[Instructions for the task] What needs reproducing is the run of lines in the data below starting at the line with "How do I perform: Open 收货地址 in the sidebar?" and ending at the line with "The width and", both ends included. Copy it exactly, without pictures, and add nothing.

[Information supplied]
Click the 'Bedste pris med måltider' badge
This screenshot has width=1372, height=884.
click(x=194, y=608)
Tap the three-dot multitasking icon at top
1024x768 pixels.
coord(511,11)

* * *

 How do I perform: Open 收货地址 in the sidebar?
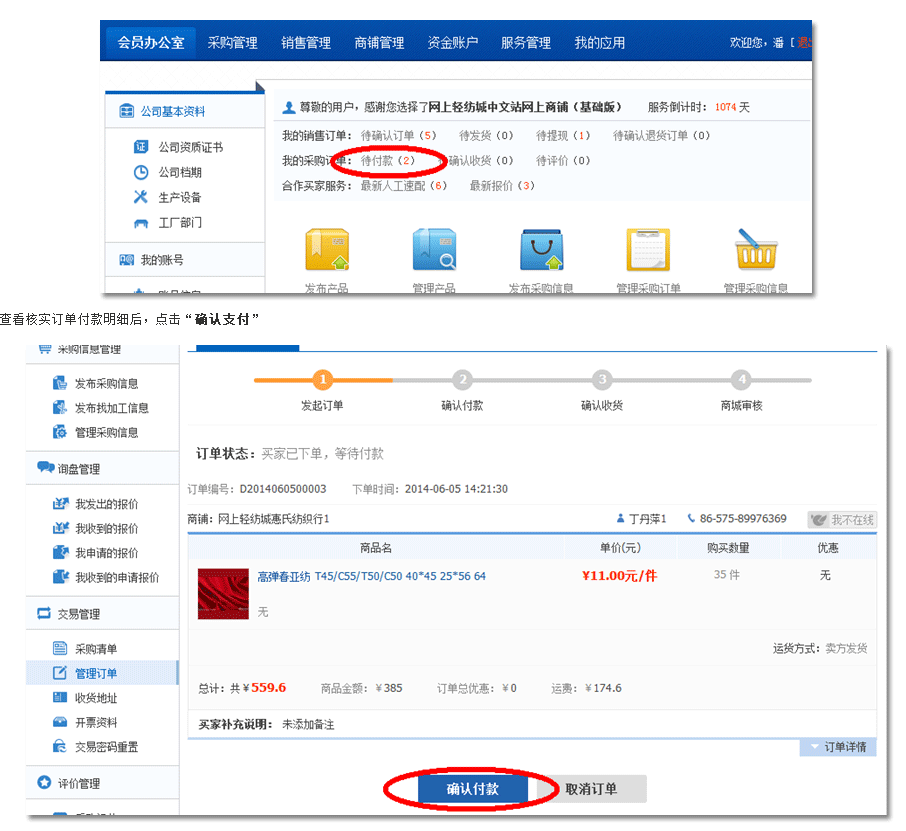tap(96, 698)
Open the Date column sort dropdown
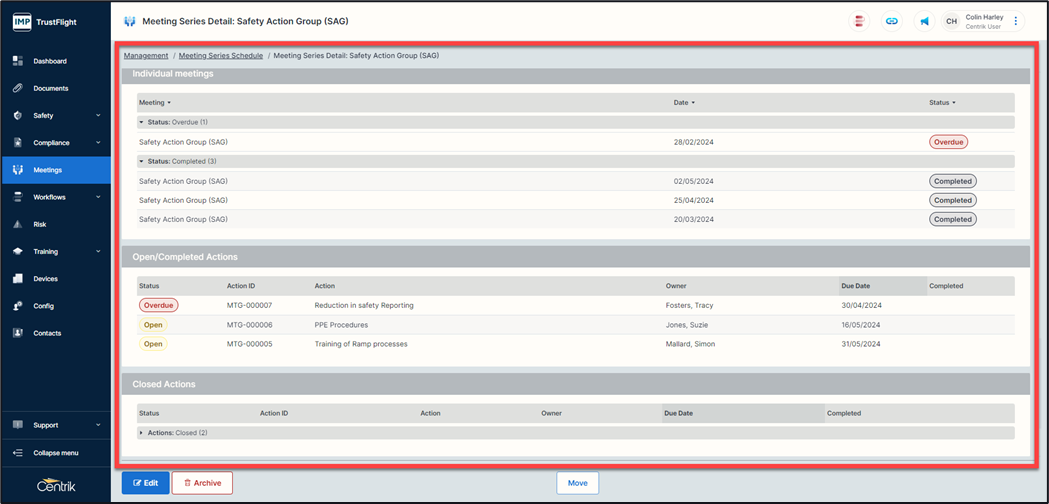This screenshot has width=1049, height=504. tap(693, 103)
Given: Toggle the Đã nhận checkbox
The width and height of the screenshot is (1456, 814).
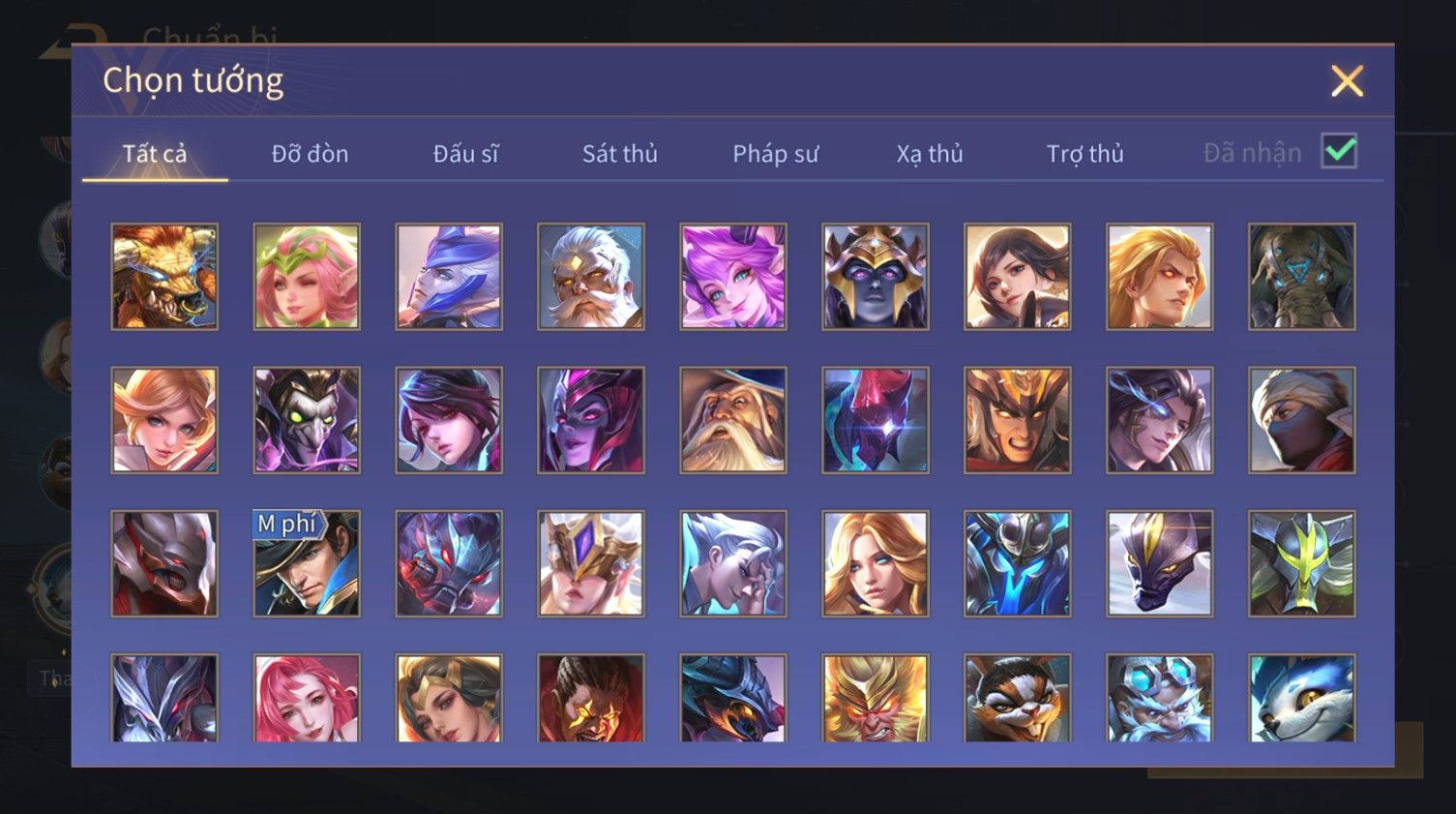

[Problem solution]
 How do I perform: Open 收货地址 in the sidebar?
tap(96, 698)
Open the Date column sort dropdown
This screenshot has width=1049, height=504. tap(693, 103)
Given: Toggle the Đã nhận checkbox
The width and height of the screenshot is (1456, 814).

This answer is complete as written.